ASSIGNMENT => Where "address" appears in a line of the entries below, that line should be copied.

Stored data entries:
────────
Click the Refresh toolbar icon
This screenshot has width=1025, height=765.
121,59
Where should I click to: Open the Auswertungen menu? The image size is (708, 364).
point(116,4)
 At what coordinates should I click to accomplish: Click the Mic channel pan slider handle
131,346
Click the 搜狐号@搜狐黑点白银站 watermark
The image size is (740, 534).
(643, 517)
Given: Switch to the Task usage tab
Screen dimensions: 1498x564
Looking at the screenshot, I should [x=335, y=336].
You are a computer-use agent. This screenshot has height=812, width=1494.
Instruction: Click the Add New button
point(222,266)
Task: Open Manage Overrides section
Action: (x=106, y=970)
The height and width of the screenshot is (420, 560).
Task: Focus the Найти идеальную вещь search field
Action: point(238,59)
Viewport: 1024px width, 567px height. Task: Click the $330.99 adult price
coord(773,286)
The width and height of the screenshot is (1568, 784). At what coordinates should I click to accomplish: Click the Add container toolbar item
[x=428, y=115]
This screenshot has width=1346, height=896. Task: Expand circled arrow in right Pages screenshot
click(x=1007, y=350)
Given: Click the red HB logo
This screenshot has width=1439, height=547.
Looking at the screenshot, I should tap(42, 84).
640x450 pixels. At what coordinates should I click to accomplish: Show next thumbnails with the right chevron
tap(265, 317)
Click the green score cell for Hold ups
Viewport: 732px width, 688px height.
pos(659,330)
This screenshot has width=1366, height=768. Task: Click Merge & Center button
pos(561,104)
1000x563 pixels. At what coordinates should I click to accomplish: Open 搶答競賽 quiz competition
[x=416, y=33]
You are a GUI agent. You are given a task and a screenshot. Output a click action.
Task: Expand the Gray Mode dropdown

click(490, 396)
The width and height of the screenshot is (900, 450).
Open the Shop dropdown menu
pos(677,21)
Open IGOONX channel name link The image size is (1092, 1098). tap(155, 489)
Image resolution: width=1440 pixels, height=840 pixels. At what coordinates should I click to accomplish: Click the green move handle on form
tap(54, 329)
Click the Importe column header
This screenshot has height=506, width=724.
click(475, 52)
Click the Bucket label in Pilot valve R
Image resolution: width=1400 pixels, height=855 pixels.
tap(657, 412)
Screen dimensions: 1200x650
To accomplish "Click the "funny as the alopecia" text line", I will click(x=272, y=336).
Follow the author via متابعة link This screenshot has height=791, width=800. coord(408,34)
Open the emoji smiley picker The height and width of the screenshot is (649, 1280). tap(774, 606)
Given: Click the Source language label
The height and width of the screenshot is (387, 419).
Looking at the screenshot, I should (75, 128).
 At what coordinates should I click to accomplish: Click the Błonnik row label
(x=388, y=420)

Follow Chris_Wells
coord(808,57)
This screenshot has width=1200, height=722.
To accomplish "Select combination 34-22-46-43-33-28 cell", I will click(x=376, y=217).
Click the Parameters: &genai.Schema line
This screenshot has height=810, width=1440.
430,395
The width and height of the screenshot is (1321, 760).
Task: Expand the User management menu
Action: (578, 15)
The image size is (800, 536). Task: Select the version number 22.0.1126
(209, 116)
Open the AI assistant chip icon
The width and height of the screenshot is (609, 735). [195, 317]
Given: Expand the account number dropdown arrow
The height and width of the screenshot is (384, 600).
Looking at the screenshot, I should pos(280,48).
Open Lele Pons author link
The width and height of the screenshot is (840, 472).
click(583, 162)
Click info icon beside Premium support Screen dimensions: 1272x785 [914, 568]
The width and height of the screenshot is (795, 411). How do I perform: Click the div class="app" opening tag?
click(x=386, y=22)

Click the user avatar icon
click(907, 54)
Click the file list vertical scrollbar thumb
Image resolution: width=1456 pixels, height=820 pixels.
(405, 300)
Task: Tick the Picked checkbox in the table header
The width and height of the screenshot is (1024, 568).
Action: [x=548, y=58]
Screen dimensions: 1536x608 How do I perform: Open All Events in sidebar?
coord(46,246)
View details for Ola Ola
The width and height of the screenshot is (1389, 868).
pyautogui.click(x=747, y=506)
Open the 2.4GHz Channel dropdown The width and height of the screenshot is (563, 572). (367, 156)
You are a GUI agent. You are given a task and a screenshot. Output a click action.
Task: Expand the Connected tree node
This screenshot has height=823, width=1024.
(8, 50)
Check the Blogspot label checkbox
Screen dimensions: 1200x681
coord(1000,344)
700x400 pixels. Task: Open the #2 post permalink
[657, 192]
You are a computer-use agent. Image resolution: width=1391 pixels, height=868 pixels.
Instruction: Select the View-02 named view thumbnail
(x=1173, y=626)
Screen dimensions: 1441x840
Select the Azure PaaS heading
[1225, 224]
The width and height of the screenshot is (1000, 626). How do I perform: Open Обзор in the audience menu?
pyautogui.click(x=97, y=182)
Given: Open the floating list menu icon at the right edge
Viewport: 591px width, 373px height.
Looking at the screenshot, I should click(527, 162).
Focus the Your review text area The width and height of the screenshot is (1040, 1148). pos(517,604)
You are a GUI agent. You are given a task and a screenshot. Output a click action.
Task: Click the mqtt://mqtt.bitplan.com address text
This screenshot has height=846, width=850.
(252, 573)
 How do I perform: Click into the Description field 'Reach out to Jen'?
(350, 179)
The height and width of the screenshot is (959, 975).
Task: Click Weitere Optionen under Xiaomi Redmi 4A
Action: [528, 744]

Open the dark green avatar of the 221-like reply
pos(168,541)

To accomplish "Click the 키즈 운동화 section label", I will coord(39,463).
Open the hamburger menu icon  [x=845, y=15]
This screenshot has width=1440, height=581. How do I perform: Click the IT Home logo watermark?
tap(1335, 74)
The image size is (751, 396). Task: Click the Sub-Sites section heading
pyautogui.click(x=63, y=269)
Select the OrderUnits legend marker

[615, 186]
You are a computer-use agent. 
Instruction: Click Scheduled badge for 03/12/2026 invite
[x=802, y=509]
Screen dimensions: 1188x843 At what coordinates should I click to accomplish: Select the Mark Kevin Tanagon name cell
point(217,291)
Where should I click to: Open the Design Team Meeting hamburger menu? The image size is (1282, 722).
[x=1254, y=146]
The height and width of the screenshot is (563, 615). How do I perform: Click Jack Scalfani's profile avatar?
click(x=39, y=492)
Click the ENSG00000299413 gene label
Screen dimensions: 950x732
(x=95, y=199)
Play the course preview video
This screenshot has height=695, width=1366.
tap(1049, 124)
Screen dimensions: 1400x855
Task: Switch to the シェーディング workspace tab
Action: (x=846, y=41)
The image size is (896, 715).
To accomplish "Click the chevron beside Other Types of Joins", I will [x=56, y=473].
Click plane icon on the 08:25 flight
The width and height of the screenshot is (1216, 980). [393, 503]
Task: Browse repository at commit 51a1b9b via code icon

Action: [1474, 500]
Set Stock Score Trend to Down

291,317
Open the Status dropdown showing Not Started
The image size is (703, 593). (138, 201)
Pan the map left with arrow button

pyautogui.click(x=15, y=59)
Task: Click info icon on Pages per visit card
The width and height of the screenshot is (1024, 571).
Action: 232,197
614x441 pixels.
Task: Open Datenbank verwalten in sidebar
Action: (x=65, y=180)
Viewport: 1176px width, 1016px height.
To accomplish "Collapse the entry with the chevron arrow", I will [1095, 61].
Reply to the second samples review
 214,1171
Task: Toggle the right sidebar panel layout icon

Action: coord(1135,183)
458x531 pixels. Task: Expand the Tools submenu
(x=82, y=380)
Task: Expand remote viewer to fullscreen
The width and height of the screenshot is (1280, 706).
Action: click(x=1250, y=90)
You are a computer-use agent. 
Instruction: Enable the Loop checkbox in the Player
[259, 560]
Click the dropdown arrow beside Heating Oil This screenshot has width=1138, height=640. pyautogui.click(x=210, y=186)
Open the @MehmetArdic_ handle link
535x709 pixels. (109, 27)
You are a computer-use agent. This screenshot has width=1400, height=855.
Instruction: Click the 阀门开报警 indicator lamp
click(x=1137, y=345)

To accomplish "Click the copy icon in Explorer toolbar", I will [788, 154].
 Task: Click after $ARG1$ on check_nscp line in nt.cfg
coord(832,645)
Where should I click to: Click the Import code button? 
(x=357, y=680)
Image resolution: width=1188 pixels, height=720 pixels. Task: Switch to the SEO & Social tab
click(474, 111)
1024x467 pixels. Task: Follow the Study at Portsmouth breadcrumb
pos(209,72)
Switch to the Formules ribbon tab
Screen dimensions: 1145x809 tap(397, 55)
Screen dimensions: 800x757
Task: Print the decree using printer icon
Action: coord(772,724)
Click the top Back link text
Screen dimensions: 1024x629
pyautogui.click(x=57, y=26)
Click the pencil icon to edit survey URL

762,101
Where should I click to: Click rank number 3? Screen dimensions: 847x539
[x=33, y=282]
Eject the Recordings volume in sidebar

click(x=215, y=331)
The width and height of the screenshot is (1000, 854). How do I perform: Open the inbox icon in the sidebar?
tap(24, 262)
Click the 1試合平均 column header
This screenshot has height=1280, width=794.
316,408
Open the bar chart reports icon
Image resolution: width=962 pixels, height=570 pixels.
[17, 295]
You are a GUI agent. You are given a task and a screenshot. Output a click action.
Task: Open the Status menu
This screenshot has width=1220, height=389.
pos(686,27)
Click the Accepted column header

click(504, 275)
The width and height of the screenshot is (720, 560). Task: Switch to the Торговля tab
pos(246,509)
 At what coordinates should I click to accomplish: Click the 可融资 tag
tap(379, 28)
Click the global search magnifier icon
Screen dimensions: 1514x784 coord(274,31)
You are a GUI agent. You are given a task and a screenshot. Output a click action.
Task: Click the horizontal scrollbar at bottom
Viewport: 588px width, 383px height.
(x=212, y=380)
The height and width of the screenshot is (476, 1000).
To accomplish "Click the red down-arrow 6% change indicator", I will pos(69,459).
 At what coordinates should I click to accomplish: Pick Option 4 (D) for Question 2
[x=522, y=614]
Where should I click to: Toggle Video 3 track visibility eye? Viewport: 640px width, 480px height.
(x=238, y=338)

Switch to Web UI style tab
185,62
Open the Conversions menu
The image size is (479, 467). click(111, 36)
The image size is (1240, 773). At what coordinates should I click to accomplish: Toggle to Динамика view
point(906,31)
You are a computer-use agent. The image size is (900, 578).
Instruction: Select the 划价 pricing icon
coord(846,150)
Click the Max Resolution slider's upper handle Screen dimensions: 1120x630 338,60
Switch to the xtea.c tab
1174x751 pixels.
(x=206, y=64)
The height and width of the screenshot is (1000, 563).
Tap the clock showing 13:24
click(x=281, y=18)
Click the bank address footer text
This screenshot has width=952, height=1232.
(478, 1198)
────────
THE ANSWER =>
Task: Click the mqtt://mqtt.bitplan.com address text
Click the bank address footer text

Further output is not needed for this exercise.